= Beginning of Section =

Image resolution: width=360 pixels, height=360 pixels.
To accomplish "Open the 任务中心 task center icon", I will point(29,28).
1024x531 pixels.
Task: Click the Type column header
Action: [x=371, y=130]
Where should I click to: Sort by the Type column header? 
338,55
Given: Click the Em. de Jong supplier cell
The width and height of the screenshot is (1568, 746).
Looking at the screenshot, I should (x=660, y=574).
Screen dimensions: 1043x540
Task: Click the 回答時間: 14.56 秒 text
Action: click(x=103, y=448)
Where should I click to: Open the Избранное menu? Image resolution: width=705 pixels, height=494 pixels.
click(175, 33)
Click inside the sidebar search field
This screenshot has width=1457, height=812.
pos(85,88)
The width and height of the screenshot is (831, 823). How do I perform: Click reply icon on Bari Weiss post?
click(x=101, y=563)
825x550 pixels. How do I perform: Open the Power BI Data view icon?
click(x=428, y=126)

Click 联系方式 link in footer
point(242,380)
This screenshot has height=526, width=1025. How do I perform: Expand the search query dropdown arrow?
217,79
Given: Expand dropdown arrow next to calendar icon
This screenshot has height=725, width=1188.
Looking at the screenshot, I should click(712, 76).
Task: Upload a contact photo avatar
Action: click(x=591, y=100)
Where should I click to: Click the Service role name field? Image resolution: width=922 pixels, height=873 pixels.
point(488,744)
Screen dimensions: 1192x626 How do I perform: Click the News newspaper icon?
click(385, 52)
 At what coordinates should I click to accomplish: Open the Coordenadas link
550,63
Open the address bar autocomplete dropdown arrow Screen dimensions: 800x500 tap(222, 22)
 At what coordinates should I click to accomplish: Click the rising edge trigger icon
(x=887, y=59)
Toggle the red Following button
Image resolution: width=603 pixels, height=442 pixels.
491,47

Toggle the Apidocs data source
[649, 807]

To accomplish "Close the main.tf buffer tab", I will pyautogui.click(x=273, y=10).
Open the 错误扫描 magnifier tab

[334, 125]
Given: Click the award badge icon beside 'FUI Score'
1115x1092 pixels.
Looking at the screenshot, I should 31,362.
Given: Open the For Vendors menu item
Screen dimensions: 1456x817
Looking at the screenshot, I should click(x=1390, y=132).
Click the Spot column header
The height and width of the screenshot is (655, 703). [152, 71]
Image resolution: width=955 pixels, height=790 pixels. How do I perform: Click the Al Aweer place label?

= End of Section =

WHAT IS NEEDED –
Wherever a line in the data above contains the word "Given", copy that line.

ANSWER SECTION –
Given: Click the Em. de Jong supplier cell
Given: Expand dropdown arrow next to calendar icon
Given: Click the award badge icon beside 'FUI Score'
Given: Open the For Vendors menu item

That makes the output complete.